GREEN CITY A controversial proposal to take more water from the Sierra for urban and agricultural uses and away from environmental and wildlife habitat needs could be delayed for at least a decade under a proposal now under consideration in San Francisco.
The San Francisco Public Utilities Commission has toyed with these questions in recent years, confronting the reality that its aging water supply system is at risk seismically and predictions that the region faces a shortfall of 30 million gallons per day by 2030.
To address these concerns, SFPUC produced a Water System Improvement Plan in 2002. WSIP included plans to retrofit and rebuild key dams and pipelines. But the $4.4 billion proposal ran into opposition when environmental advocates learned it also contained an option to increase diversions from the Tuolumne River by 25 million gallons per day.
Jennifer Clary, executive director of Clean Water Action, pointed out that 60 percent of the water flow in the Tuolumne River which is blocked by two dams has already been diverted for urban and agricultural uses and its historic salmon run has been destroyed.
Peter Drekmeier, Bay Area program director of Tuolumne River Trust, told the Guardian there's been a 99 percent decline in the river's salmon population. "We counted 18,000 salmon in 2000, but only 211 in 2007," he told us.
This environmental opposition appears to have led to a change in plan, at least for now.
The San Francisco Planning Department is preparing to publish its final Program Environmental Impact Report on the SFPUC's plan and SFPUC General Manager Ed Harrington announced a Sept. 30 press conference to discuss a regional water supply alternative.
The conference took place after Guardian press time, but SFPUC officials say the supply question won't get answered until 2018, although seismic projects are getting the green light. As SFPUC director of communications Tony Winnicker explained, seismic proposals can't start until the EIR is certified, first by the Planning Commission and then by the SFPUC.
"So it made sense to pursue an alternative that allowed those projects to move forward, while giving the agency another decade to answer the supply question," Winnicker said.
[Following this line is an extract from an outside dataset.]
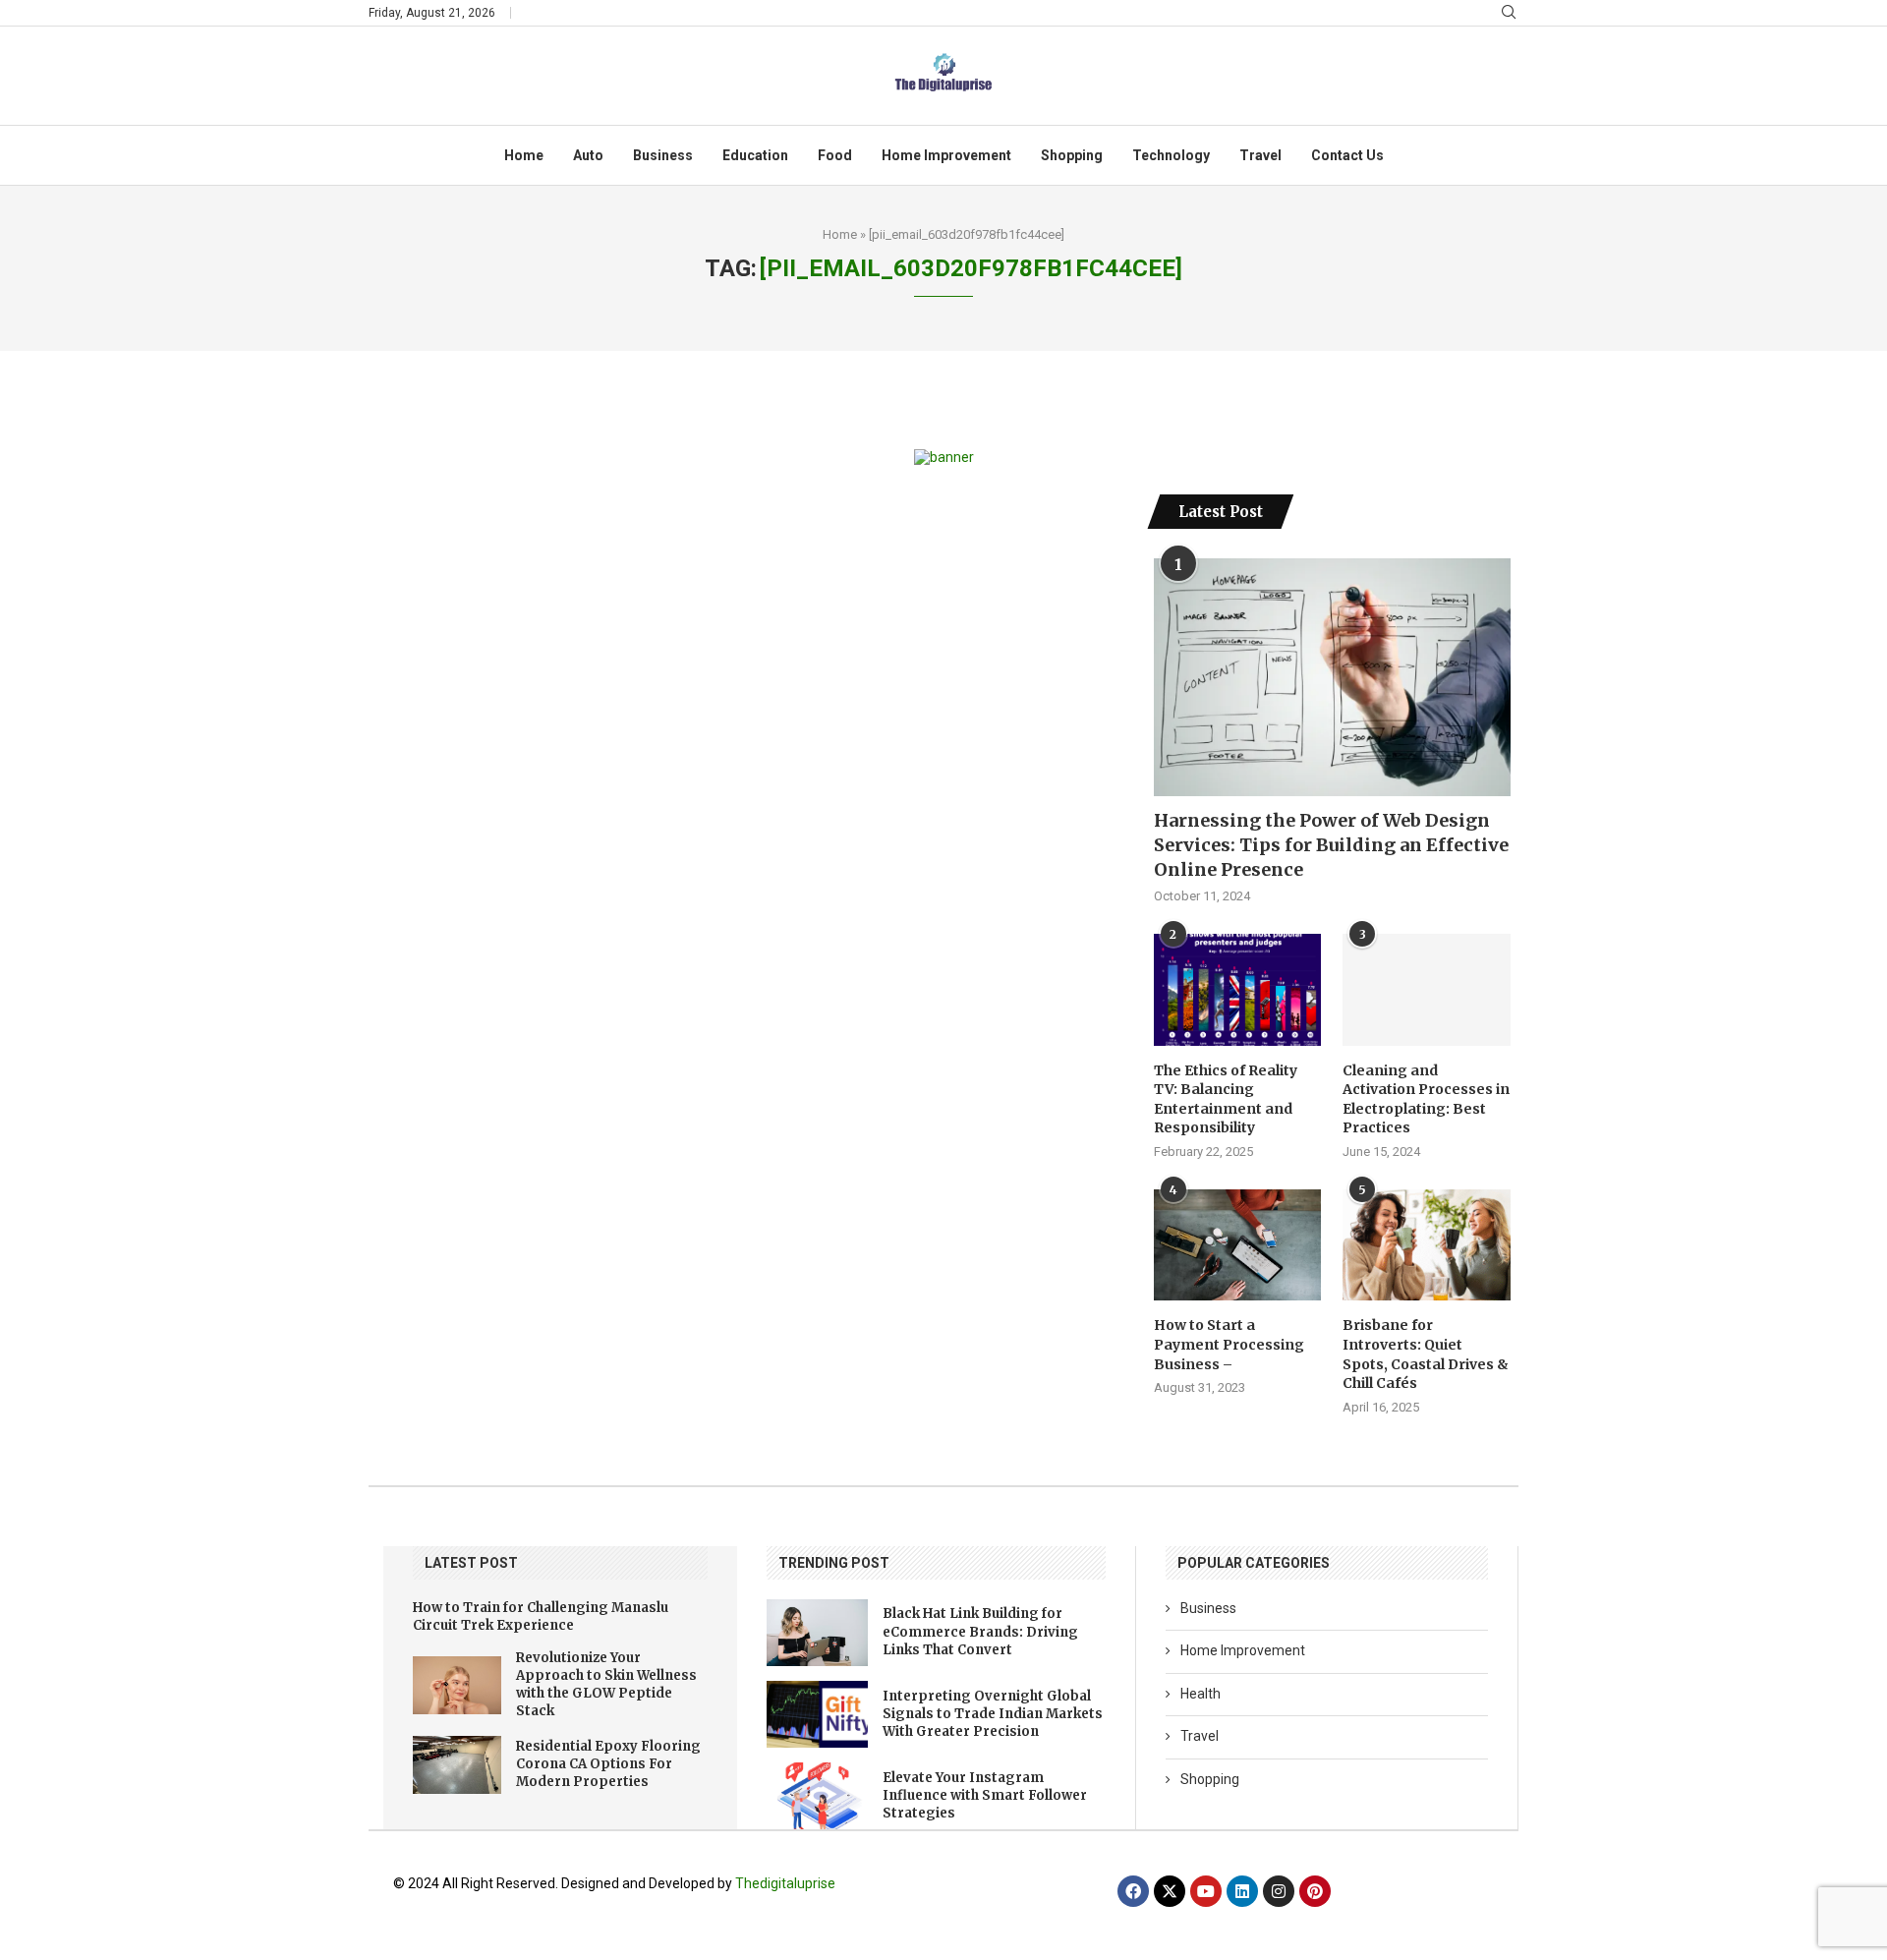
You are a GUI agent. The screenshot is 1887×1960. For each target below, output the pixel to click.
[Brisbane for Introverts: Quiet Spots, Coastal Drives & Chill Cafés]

"Rather than holding up the ticking time bomb of seismic upgrades, this allows us to certify the EIR and adopt an alternative that takes no more water until 2018."
He said water demand in San Francisco is predicted to decrease, but will be offset by projected growth in the South and East Bay during that time. Winnicker said he hopes the SFPUC can meet that projected demand through increased groundwater conservation, recycling, and desalination.
"But we can't point to projects on the ground yet," he said. "So what we're saying is, 'OK, we're not going to take anything out of river now and we'll wait a decade to figure it out by which time we'll have better technology, information, and analysis, plus a better understanding of climate change.'<0x2009>"
Drekmeier says the SFPUC's recommendation is not his first choice. "We believe more water needs to be released to restore the chinook salmon, as well as the steelhead trout, and we're going to be lobbying [the Federal Energy Regulatory Commission] for less diversions," Drekmeier said. "But in the spirit of compromise, this gives us more time to do a more detailed estimate of demand projections and the potential for water recycling and allows for the completion of biological studies of the needs of the Tuolumne."
Meanwhile, Clary said the SFPUC recommendation represents progress. "Nobody really knows how much water we need to put into the Tuolumne River," Clary said. "I think ultimately more water will have to go to the environment.